Toy Story 5 chega em meio a um debate sobre tecnologia e infância, mostrando brinquedos vivos enfrentando a crescente presença de telas na vida das crianças. A obra levanta questões sobre o papel do toque físico versus o digital, sem deformar a narrativa em defesa total da tecnologia.
A história acompanha Jessie, a boneca de Bonnie, que encara a chegada de Lily, uma tablet educativa que monopoliza a atenção da criança. A presença de Lily desperta insegurança entre os brinquedos que já convivem com Bonnie há anos.
O filme entra em cartaz em um momento em que crianças sob 12 anos utilizam tablets e smartphones, segundo pesquisas de instituições como Pew. O uso de tela é tema recorrente em debates sobre saúde mental e regras escolares para dispositivos.
Tecnologias e relações familiares
A trama explora como pais justificam a novidade tecnológica pela utilidade social de Bonnie, ainda que haja receio sobre o impacto das telas na comunicação entre crianças. A obra retrata bullying online e a busca por amizades reais.
A produção não se posiciona como panfleto anti-tecnologia.
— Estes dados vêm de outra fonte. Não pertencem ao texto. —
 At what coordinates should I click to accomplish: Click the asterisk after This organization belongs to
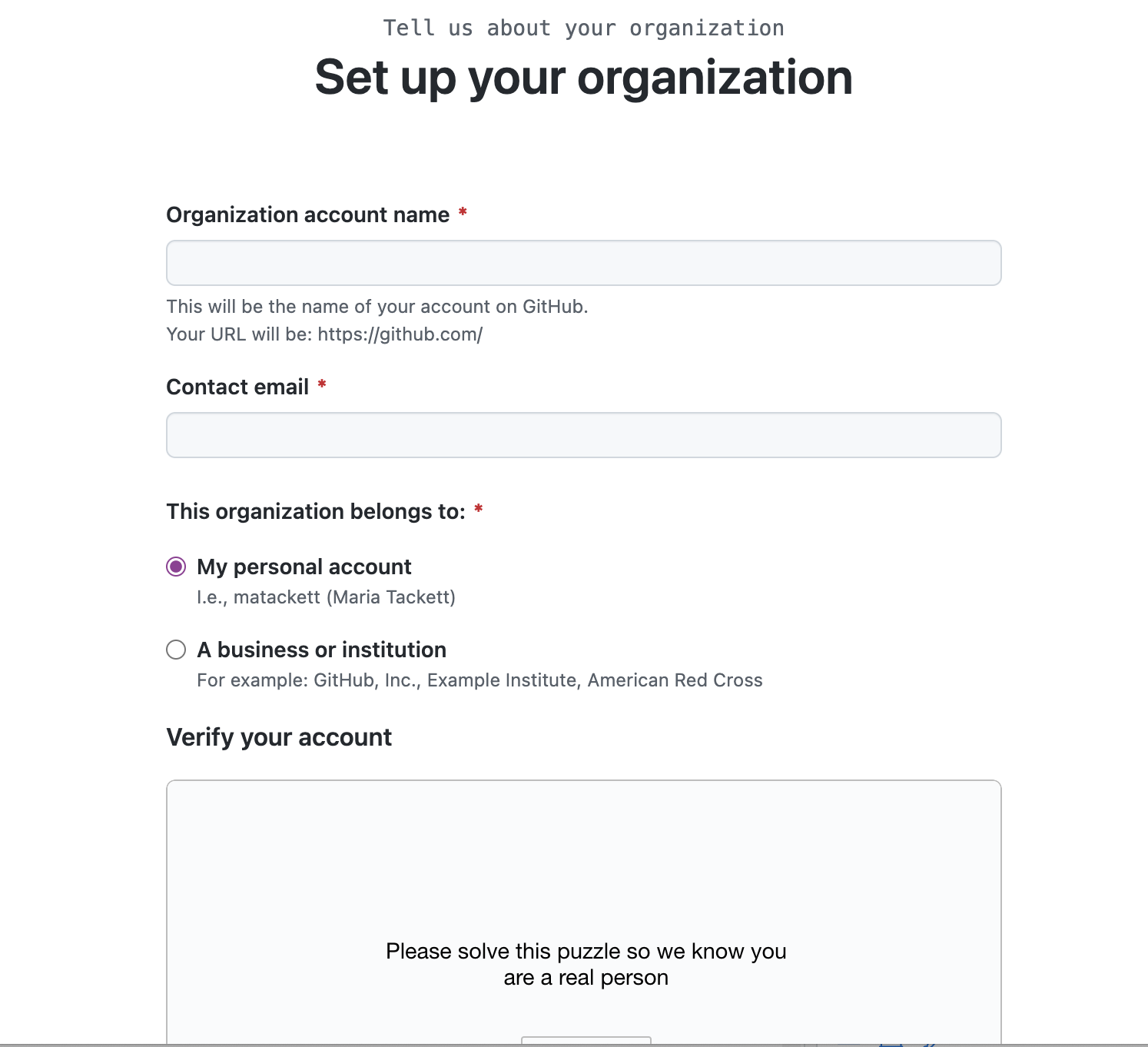(x=479, y=510)
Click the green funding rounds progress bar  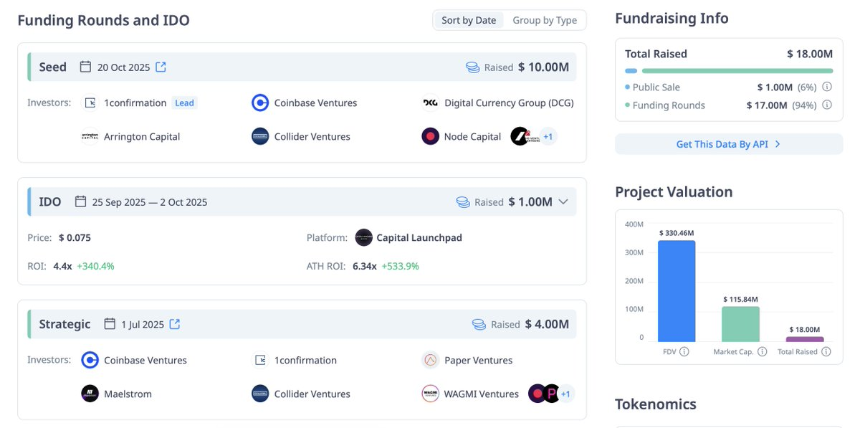[737, 71]
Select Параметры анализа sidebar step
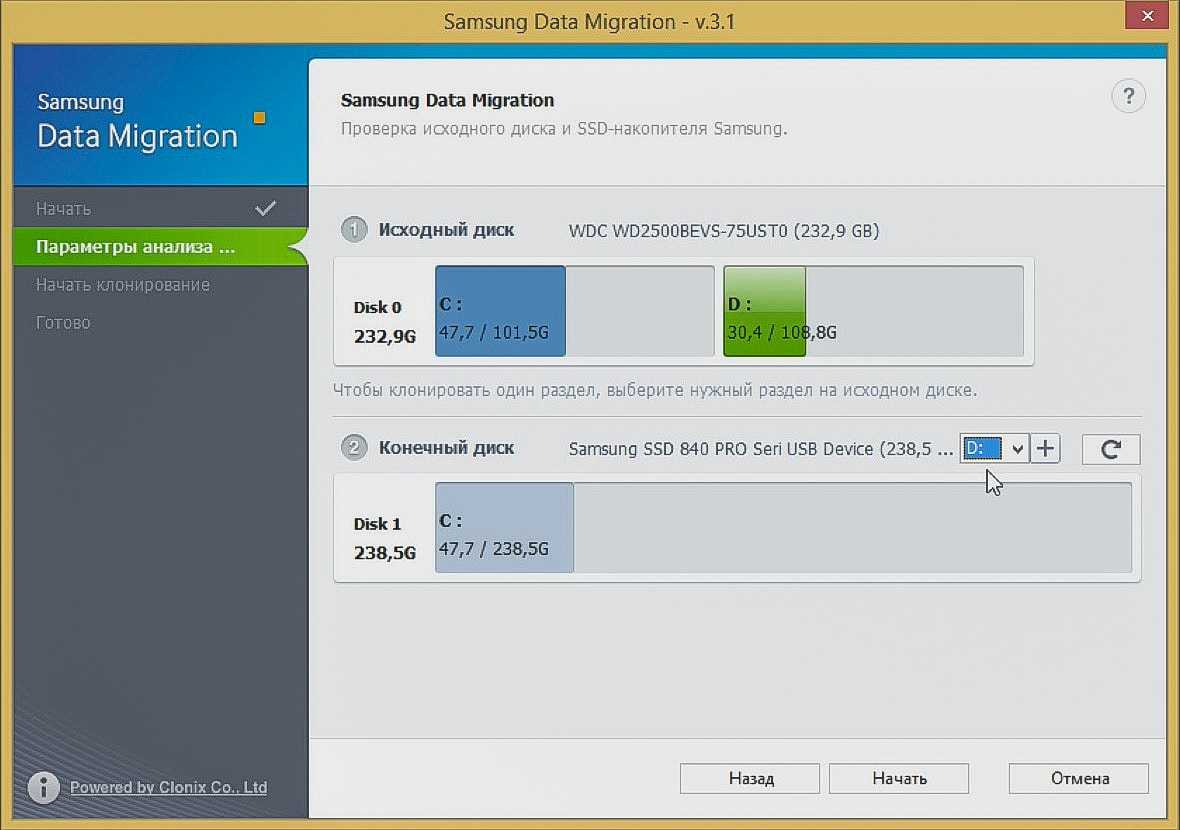This screenshot has width=1180, height=830. coord(135,247)
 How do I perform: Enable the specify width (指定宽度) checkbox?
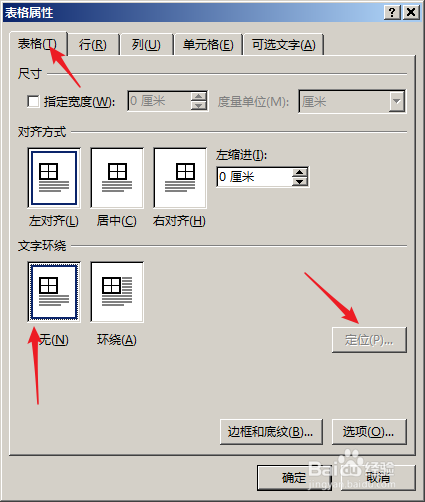point(33,101)
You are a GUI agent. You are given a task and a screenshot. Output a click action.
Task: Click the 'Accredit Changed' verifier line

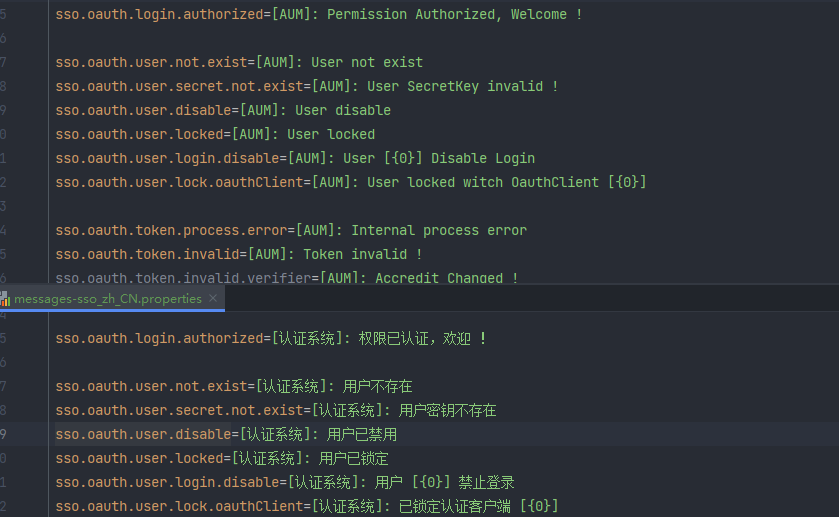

Em vez disso, oferece uma leitura mais nuanceada, mostrando que dispositivos podem coexistir com brincadeiras tradicionais, desde que haja mediação parental e foco em vínculos reais.
Perspectivas da direção
Os criadores mantêm o tom característico de Toy Story, alternando humor com momentos emocionais. A história sugere que o desafio não está apenas na tecnologia, mas na forma como pais e filhos escolhem interagir com ela.
Apesar do foco em tecnologia, o filme mantém a ideia central de que a orientação parental e as memórias compartilhadas entre brinquedos podem perdurar, independentemente das mudanças tecnológicas.